What the task requires:
Would you please copy exactly the line with "Task: Open BrightWave" and all lines that follow it in the data below, through the last one?

Data records:
-=-=-

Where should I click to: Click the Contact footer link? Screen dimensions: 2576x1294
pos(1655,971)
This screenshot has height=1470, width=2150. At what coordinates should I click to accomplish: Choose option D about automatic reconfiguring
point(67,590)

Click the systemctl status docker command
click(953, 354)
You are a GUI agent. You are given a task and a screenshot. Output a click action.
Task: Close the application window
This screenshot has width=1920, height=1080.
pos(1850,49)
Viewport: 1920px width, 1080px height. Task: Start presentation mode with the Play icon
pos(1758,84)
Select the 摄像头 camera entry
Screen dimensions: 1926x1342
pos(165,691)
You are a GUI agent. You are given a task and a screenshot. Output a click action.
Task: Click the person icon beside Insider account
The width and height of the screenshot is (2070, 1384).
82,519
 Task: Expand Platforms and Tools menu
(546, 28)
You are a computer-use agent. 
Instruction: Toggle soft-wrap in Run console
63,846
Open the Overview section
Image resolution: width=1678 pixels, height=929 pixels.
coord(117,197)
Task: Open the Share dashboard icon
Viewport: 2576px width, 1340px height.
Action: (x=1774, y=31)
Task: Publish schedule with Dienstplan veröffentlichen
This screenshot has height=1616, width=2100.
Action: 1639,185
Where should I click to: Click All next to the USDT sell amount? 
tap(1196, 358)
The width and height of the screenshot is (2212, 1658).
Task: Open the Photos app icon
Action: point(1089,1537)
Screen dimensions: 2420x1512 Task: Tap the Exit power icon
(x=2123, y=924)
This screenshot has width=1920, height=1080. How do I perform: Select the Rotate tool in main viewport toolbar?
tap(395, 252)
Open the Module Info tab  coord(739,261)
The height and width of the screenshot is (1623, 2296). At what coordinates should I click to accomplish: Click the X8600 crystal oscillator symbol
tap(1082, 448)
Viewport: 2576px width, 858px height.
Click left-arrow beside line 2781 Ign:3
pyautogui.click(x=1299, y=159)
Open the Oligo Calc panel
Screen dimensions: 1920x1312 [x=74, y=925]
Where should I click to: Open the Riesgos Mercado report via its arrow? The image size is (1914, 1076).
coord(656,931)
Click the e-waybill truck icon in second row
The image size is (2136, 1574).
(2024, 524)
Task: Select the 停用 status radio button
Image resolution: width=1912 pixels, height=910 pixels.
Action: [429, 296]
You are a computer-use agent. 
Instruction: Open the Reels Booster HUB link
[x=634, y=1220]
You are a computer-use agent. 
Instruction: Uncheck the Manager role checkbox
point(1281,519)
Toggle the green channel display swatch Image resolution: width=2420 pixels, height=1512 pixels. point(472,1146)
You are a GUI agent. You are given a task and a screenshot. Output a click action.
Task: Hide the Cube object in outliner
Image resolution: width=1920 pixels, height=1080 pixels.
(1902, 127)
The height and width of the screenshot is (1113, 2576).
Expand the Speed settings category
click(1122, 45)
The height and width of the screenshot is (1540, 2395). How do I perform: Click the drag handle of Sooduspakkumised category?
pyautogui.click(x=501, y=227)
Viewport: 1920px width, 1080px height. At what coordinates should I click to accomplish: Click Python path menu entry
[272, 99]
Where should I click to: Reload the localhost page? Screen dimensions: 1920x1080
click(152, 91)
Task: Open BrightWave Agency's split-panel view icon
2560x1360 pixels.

-=-=-

Response area:
Task: Open BrightWave Agency's split-panel view icon
2560x1360 pixels.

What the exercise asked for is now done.